### WHAT TO PRODUCE
Once you reach the line containing "How Fast do" in the entries below, write out that line and each one after it down to the line containing "Players (808, 946)", exactly and with nothing added.

Collected data entries
━━━

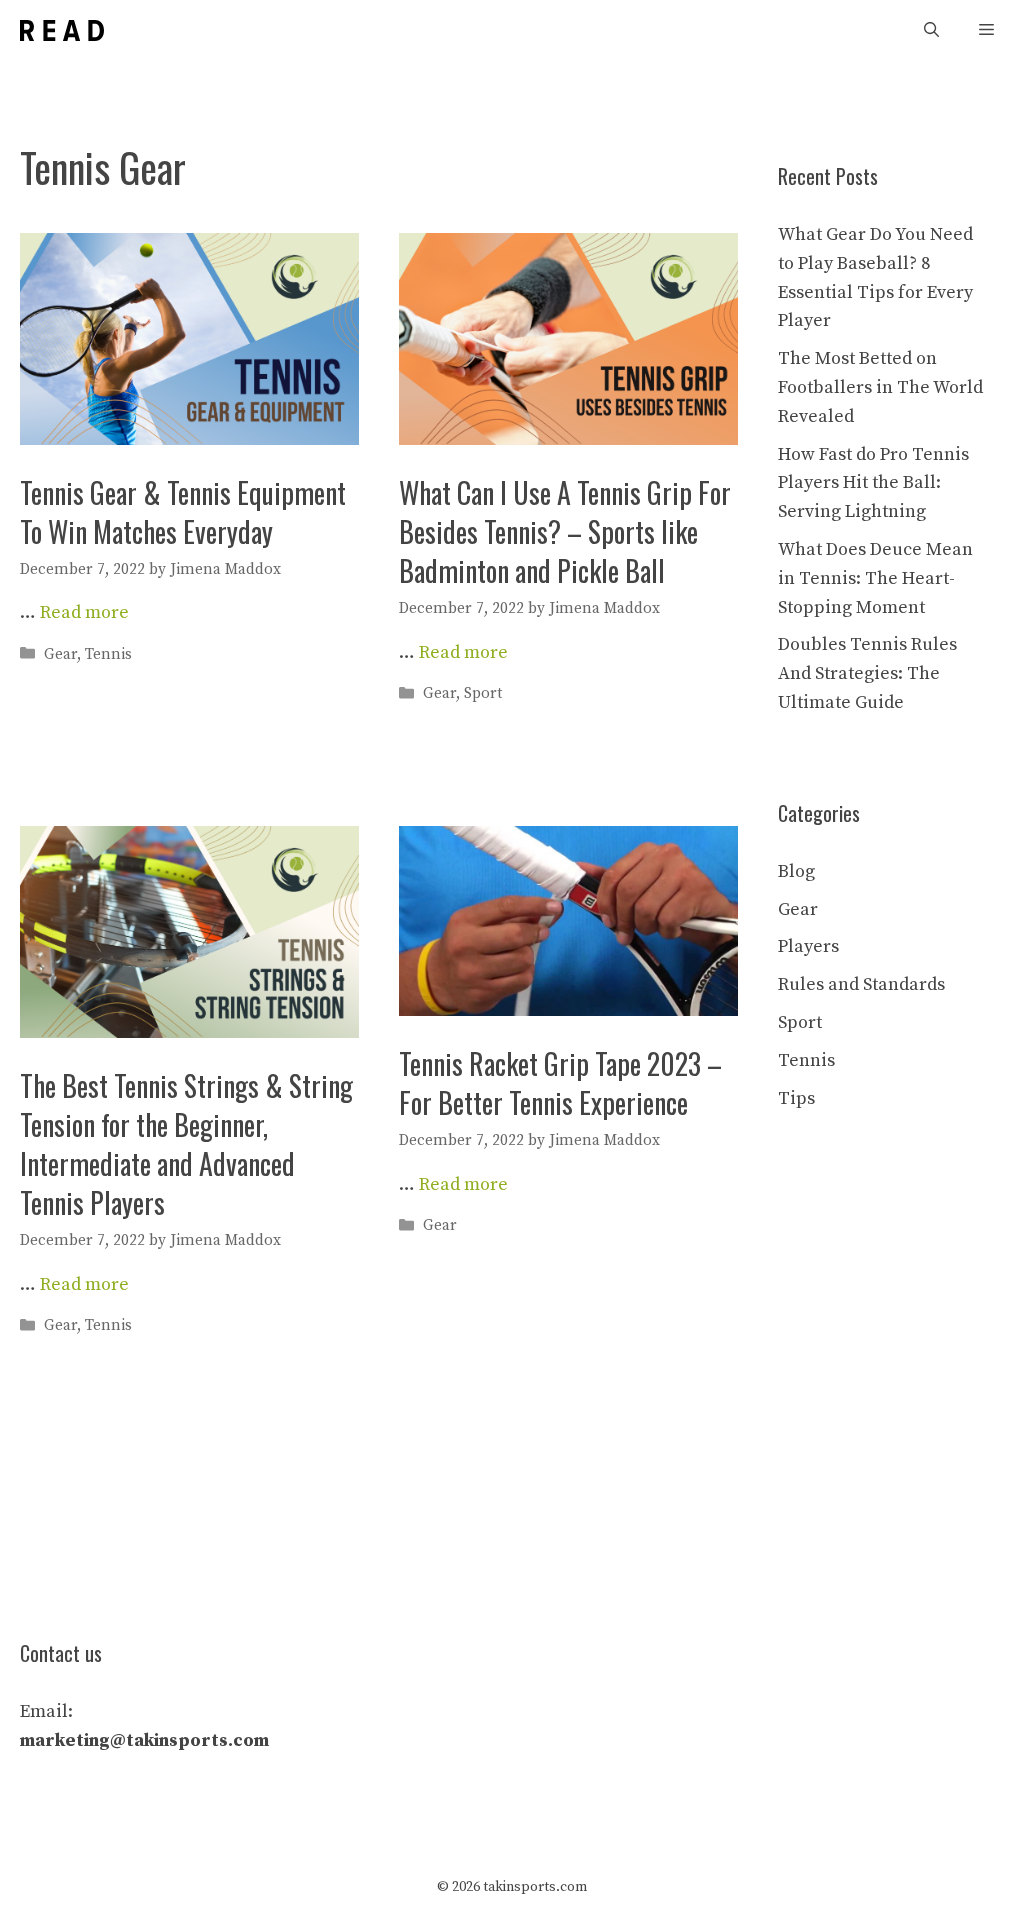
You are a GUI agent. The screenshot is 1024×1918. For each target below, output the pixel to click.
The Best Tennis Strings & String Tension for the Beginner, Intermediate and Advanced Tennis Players (186, 1144)
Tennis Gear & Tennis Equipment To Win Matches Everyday (183, 512)
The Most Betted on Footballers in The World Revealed (880, 387)
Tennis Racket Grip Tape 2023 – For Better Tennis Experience (560, 1083)
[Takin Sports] (62, 30)
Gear (60, 654)
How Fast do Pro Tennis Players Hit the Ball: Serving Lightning (873, 483)
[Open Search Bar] (931, 30)
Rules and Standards (861, 984)
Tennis (108, 654)
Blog (796, 871)
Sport (483, 693)
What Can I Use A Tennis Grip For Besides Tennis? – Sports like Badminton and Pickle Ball (565, 531)
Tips (796, 1098)
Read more (84, 612)
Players (808, 946)
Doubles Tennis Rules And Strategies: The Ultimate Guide (867, 673)
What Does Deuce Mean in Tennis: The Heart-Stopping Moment (875, 578)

━━━

### ANSWER FOR THIS EXERCISE
How Fast do Pro Tennis Players Hit the Ball: Serving Lightning (873, 483)
[Open Search Bar] (931, 30)
Rules and Standards (861, 984)
Tennis (108, 654)
Blog (796, 871)
Sport (483, 693)
What Can I Use A Tennis Grip For Besides Tennis? – Sports like Badminton and Pickle Ball (565, 531)
Tips (796, 1098)
Read more (84, 612)
Players (808, 946)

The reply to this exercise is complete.